■ **Exercise objective**: Find the word "data" in the listing. Copy out each line where it occurs.

■ **Given entries**:
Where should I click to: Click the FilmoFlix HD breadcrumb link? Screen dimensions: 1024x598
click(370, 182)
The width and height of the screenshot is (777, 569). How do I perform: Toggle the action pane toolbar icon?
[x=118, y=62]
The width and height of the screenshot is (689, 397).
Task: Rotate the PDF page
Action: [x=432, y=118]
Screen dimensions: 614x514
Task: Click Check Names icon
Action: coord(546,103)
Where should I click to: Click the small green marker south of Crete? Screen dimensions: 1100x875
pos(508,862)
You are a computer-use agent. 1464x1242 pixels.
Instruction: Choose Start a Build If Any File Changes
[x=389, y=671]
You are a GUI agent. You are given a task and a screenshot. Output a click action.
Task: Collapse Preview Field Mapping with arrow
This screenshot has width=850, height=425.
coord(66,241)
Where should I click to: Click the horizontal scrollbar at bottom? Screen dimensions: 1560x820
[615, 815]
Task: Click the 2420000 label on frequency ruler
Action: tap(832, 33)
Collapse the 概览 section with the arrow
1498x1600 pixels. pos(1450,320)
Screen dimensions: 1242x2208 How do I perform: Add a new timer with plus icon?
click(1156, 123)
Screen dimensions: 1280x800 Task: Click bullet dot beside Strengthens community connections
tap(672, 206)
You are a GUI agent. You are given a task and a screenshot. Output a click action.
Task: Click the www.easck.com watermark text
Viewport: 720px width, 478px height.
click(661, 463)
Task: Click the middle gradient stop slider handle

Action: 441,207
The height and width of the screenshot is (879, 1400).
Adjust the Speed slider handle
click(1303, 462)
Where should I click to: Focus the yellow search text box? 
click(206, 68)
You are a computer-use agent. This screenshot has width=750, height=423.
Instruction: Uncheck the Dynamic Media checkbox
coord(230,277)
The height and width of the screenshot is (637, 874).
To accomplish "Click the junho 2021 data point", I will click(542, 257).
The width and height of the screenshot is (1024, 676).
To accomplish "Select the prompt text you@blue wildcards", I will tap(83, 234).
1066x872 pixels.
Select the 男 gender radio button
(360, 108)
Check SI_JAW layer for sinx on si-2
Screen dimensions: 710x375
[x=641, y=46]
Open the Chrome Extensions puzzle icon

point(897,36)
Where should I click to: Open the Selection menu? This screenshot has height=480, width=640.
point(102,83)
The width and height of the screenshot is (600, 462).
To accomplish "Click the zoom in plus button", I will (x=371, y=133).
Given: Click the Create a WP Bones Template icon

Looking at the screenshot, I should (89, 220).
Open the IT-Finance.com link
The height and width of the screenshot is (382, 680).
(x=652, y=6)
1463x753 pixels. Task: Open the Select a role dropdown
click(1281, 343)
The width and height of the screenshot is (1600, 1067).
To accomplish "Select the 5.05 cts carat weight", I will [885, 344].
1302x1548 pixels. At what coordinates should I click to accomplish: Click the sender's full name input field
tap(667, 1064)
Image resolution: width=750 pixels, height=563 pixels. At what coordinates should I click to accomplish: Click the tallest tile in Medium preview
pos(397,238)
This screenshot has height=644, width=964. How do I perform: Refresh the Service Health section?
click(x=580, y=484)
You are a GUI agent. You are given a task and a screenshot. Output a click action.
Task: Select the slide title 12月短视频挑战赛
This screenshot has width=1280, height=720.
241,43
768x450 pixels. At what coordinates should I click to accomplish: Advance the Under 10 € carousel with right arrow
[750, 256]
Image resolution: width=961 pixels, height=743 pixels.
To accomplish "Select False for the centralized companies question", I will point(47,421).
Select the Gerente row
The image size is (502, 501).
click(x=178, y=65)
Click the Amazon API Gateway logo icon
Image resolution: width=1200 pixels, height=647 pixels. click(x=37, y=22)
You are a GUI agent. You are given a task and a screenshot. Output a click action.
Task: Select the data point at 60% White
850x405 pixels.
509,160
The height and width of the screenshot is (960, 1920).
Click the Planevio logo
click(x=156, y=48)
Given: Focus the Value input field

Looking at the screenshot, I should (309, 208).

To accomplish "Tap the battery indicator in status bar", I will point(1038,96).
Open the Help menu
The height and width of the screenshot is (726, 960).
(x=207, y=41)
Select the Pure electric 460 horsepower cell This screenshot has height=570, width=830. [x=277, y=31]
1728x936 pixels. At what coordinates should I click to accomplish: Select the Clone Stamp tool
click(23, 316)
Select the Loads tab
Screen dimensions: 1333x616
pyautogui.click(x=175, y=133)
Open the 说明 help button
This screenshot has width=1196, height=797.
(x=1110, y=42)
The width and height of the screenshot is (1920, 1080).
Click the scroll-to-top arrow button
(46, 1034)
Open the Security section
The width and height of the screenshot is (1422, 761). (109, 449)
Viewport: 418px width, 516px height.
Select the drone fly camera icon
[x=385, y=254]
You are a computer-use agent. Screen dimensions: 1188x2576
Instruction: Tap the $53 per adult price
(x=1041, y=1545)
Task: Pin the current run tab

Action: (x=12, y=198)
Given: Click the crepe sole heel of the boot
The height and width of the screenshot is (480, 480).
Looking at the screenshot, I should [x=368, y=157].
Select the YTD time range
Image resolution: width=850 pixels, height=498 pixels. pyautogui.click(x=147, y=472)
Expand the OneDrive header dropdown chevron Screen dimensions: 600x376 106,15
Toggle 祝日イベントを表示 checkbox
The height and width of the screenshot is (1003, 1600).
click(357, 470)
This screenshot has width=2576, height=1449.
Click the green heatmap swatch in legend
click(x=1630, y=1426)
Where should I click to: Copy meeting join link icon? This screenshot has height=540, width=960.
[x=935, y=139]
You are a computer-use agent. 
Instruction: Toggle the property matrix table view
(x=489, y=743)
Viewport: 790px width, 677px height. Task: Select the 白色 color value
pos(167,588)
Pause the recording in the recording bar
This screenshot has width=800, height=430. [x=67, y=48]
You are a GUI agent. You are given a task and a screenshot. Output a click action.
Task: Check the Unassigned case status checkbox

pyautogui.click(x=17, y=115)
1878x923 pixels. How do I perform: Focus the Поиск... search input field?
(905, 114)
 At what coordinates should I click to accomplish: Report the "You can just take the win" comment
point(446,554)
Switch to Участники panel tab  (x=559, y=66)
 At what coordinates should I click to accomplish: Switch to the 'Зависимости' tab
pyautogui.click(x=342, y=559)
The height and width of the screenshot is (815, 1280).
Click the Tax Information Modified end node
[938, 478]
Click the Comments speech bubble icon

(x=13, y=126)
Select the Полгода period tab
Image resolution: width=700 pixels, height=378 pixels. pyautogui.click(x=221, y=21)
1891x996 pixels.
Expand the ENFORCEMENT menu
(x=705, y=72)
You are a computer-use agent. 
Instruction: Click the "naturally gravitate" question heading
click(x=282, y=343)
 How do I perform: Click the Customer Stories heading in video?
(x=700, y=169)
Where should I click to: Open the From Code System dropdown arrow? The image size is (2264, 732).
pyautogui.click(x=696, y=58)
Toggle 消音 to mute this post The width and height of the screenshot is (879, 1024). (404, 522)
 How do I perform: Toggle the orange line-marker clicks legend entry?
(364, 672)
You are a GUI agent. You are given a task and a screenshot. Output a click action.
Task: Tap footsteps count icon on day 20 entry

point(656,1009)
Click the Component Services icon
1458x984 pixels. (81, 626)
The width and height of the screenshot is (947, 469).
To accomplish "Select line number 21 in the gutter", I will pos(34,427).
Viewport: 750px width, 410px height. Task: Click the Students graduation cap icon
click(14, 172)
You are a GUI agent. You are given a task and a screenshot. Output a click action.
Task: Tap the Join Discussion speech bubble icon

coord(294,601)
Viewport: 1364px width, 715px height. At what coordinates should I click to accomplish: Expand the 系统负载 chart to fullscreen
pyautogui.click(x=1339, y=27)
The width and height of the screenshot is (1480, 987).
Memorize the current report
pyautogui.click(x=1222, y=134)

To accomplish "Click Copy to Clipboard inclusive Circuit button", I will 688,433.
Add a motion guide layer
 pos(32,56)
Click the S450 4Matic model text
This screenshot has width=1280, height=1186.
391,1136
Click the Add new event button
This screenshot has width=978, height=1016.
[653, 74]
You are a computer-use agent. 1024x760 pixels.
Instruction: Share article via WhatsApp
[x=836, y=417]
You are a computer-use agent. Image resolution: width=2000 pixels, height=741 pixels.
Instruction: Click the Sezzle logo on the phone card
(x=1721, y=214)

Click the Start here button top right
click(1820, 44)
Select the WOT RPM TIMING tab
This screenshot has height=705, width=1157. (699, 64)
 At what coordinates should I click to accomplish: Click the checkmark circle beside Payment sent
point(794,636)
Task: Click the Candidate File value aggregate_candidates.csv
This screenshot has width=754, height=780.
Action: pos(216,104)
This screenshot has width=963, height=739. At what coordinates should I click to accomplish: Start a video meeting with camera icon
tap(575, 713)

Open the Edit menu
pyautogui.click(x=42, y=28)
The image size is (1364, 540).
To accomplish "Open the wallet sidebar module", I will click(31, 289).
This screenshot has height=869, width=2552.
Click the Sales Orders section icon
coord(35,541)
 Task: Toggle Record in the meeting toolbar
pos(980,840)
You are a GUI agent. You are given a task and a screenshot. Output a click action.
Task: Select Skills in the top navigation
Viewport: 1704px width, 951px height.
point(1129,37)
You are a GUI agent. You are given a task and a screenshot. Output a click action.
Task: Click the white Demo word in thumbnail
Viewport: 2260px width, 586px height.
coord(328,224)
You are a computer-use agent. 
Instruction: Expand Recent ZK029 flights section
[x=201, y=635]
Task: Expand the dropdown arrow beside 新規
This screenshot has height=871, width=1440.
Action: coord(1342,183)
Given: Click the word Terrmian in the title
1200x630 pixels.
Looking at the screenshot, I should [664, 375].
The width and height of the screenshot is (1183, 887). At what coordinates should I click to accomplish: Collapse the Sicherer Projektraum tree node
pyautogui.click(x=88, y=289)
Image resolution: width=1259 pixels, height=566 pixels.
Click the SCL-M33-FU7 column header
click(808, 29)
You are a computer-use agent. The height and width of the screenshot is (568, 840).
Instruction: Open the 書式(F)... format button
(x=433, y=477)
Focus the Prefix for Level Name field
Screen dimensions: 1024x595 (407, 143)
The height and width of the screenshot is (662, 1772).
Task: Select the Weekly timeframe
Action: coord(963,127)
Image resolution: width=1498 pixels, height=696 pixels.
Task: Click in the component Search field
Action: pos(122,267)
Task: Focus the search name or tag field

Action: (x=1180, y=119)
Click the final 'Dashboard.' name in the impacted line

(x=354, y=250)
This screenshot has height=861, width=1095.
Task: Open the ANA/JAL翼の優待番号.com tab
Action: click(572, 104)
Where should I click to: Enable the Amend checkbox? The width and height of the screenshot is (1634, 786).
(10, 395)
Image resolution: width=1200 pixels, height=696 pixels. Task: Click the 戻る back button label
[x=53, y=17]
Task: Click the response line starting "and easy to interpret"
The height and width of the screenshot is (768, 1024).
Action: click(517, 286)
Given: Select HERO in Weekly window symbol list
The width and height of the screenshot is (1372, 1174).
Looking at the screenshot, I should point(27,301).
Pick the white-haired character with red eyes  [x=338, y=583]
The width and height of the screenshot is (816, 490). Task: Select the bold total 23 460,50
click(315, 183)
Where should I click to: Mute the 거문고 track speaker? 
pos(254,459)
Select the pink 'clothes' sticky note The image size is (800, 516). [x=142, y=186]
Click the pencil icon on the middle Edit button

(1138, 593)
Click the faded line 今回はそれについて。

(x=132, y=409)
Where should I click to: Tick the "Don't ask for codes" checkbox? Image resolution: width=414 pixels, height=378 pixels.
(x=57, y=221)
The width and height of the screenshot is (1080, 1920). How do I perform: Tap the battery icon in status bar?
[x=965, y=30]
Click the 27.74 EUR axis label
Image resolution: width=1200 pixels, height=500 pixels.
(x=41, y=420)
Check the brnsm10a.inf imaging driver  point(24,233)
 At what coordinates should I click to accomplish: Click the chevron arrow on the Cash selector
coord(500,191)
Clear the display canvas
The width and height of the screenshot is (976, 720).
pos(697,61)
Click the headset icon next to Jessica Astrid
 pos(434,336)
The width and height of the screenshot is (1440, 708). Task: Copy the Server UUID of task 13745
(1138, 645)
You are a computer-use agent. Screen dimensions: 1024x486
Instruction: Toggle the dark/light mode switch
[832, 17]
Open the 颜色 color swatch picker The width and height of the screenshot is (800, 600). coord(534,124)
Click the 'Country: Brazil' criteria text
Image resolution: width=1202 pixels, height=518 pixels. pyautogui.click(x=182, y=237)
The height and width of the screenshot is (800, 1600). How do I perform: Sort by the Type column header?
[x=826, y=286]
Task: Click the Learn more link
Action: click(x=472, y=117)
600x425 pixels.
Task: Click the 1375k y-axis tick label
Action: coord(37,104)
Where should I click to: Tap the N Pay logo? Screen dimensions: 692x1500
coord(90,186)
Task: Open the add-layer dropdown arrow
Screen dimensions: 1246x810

■ **Task output**:
To accomplish "Click the junho 2021 data point", I will click(542, 257).
Task: Select the data point at 60% White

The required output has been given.